Not much maintenance has been done on Instant Rails for a while. The latest version uses rails 2.0 or 2.1 though you can install a later rails version on it. It consists of a directory hierarchy that contains the tools you will need to create and run a rails app on windows. It is not a Linux VM it is just a packaged rails system with a few bells and whistles and it runs good within the limits of windows. I use it all of the time for deploying on windows but I prefer to develop on Linux. You can use virtualbox and set up a Linux VM on windows and have a good development environment or do what I do and set up your system to dual boot Linux and Windows and maybe after a while you will forget windows is there.

Norm

I've heard very good things about Instant Rails on Windows.

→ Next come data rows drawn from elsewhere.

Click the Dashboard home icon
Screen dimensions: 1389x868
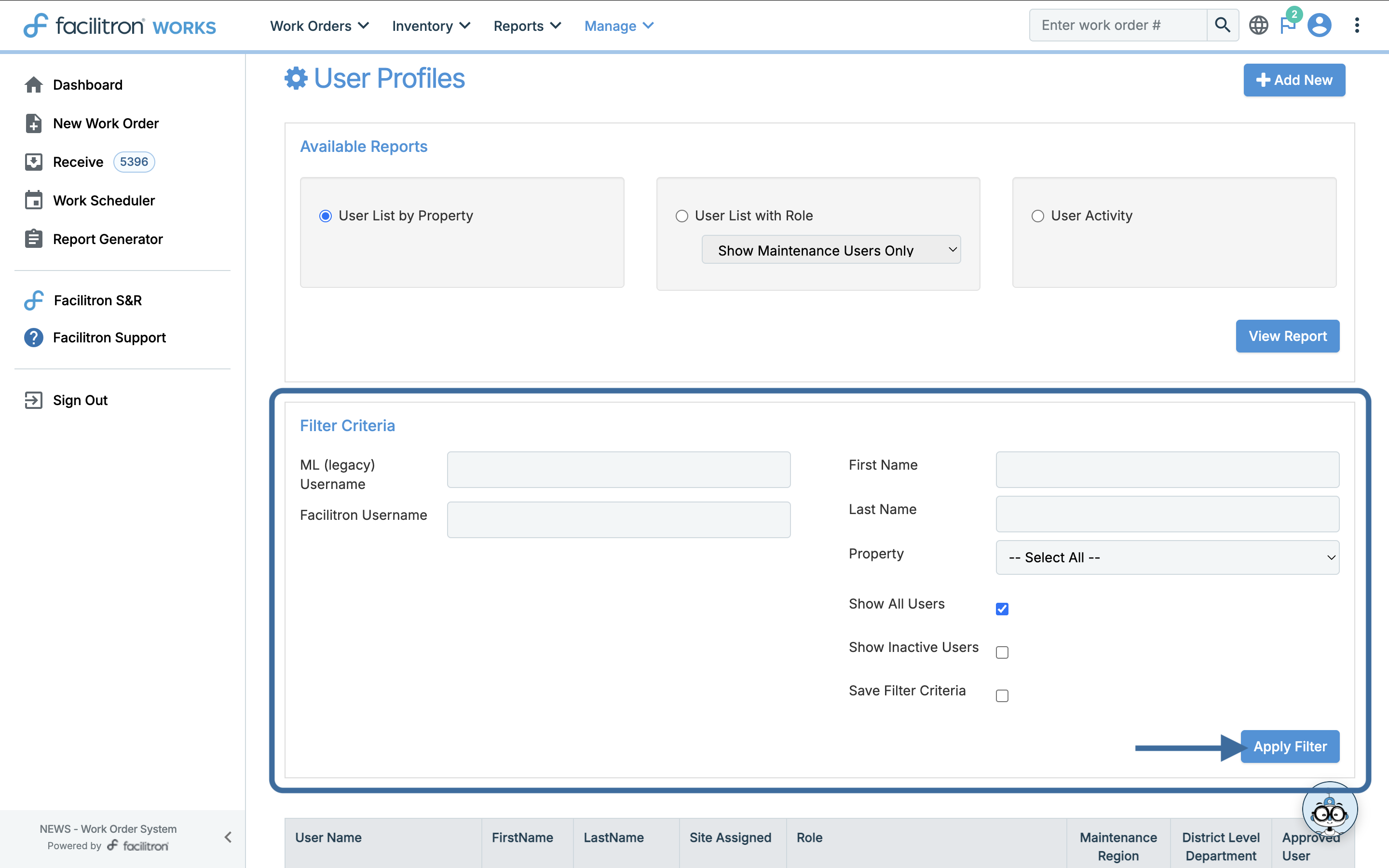(33, 85)
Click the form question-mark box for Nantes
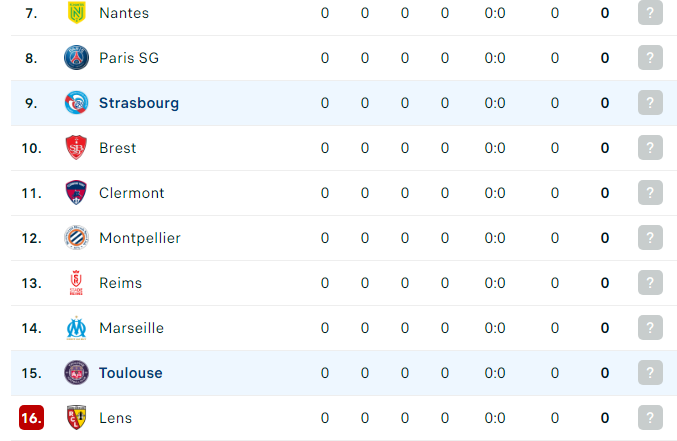Screen dimensions: 677x441 pyautogui.click(x=650, y=13)
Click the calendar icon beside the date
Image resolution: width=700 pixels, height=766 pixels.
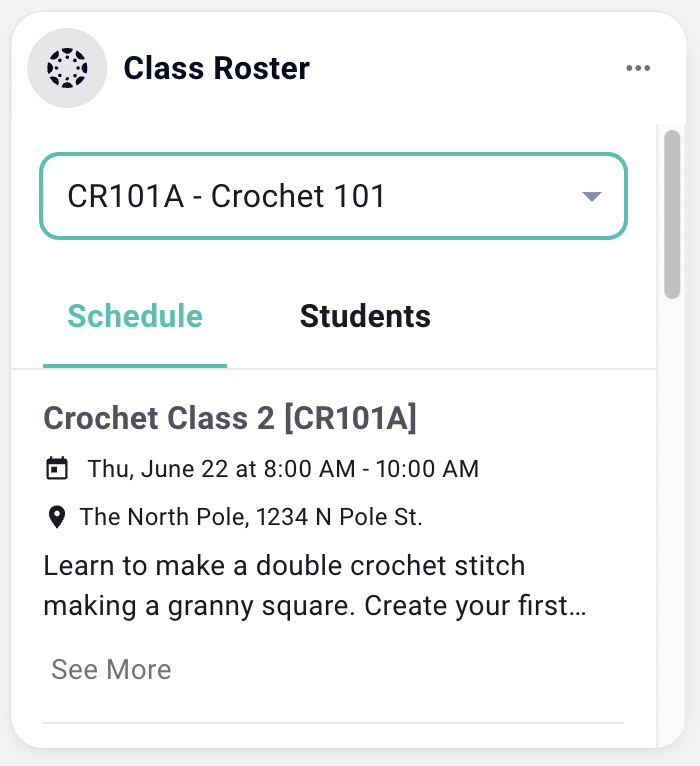pyautogui.click(x=57, y=468)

I believe it sets up a Linux VM and installs all the tools. This makes it trivial to have a working environment that's closer to what you'll really be hosting on, so it removes some layers of abstraction and translation.

Walter

Not much maintenance has been done on Instant Rails for a while. The latest version uses rails 2.0 or 2.1 though you can install a later rails version on it. It consists of a directory hierarchy that contains the tools you will need to create and run a rails app on windows. It is not a Linux VM it is just a packaged rails system with a few bells and whistles and it runs good within the limits of windows. I use it all of the time for deploying on windows but I prefer to develop on Linux. You can use virtualbox and set up a Linux VM on windows and have a good development environment or do what I do and set up your system to dual boot Linux and Windows and maybe after a while you will forget windows is there.

Norm

I am sorry, I misremembered the name. I was thinking of another kit. I'm googling but all i can find are references to RailsInstaller, and I think that just installs everything within Windows. Can anyone recall the name of the one that puts everything in a Linux VM?

Walter

VirtualRails

It's also worth looking at the Bitnami Rubystack

That was it, thanks. I knew I saw it blip by on RubyFlow.